We shall all, in the end, be led to where we belong. We shall all, in the end, find our way home. In a time of war, a mysterious child appears at the monastery of the Order of the Chronicles of Sorrowing.
Gentle Brother Edik finds the girl, Beatryce, curled in a stall, wracked with fever, coated in dirt and blood, and holding fast to the ear of Answelica the goat. As the monk nurses Beatryce to health, he uncovers her dangerous secret, one that imperils them all--for the king of the land seeks just such a girl, and Brother Edik, who penned the prophecy himself, knows why.
And so it is that a girl with a head full of stories--powerful tales-within-the-tale of queens and kings, mermaids and wolves--ventures into a dark wood in search of the castle of one who wishes her dead. But Beatryce knows that, should she lose her way, those who love her--a wild-eyed monk, a man who had once been king, a boy with a terrible sword, and a goat with a head as hard as stone--will never give up searching for her, and to know this is to know everything.
Set "during a time of war" when "terrible things happen everywhere," Newbery Medalist DiCamillo’s engrossing medieval fable verges on darkness while examining what changes a world. When gentle Brother Edik finds young Beatryce in the monastery barn, she is covered in blood and dirt, plagued by fever, and holding the ear of the ferocious goat Answelica-who has until now terrorized the Order of the Chronicles of Sorrowing with her bites and butts. Upon emerging from her sickness, Beatryce recalls only her name and her ability to read and write, the latter a dangerous secret in a land where only a few people, solely men, are permitted those skills. Fearful of who might be searching for such a child-and of her possible connection to the prophecy of "a girl child who will unseat a king"-the monastery’s brethren rid themselves of girl and goat, sending Beatryce away with protector Answelica. In the often-harrowing world, Beatryce encounters idiosyncratic individuals she can trust, each with a painful history that’s rendered humanely in DiCamillo’s deliberate third-person telling (characters default to white). Tenderly illuminated by Caldecott Medalist Blackall’s atmospheric, fine-lined b&w art, this compassionate tale rejoices in "the wonder of being known," the protective powers of understanding one’s identity, and the strength found in the hard head of a beloved goat. Ages 8-12.
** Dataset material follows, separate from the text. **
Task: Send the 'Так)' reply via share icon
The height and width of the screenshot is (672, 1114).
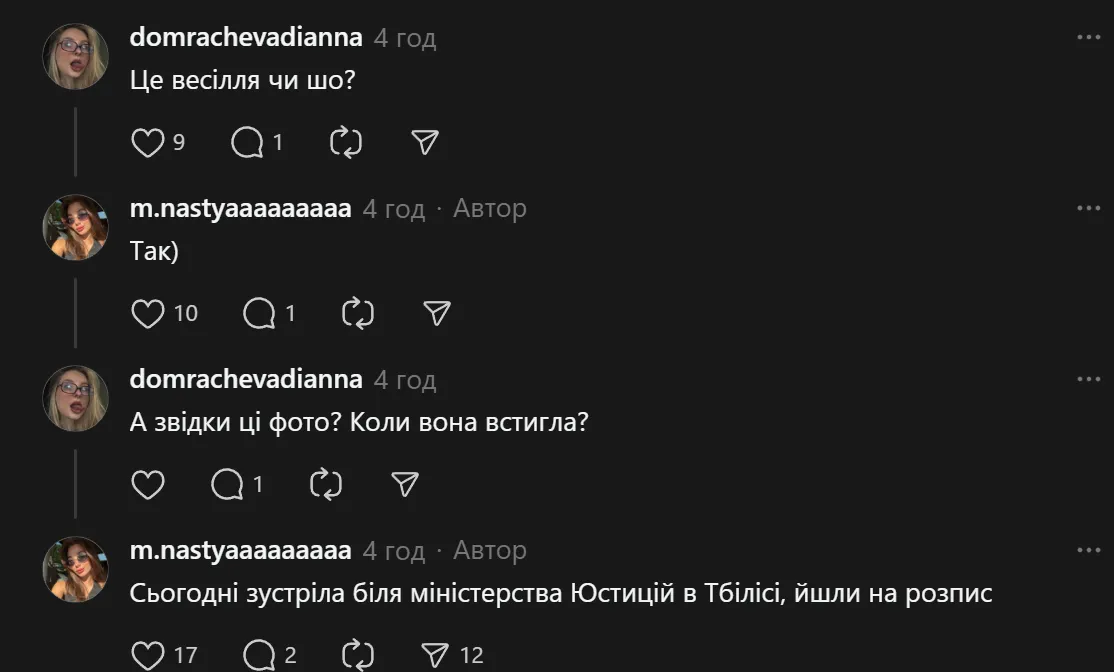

Copyright 2021 Publisher’s Weekly, LLC Used with permission.
Gr 3-6–The prophecy speaks of a girl who will unseat a king and change the world. It doesn’t exactly mention a goat, but true prophecy will find a way to be fulfilled...especially if the hard-headed, and hard-butting, Answelica has anything to do with it. Brother Edik, a monk who illuminates manuscripts and pronounces the occasional prophecy (including the one about Beatryce), is startled to find a very sick girl curled up in the straw next to the monastery’s irascible goat. He doesn’t realize that the king is looking to capture this very girl; he takes her in and nurses her back to health. The goat refuses to leave Beatryce’s side as she is eventually forced to leave the monastery and earn her way by writing (in a world where girls are not allowed to read and write), and ultimately by befriending others who help demonstrate that Beatryce is, in fact, the girl foretold to change everything. Hand to fans of Adam Gidwitz’s The Inquisitor’s Tale (although there are no farting dragons here). VERDICT DiCamillo’s fantasy has no magic, but is a gentle tale of the power of love and the determination to do the right thing, even when that thing comes at great personal cost. Recommended for tweens in all library settings, both independent and read-alouds.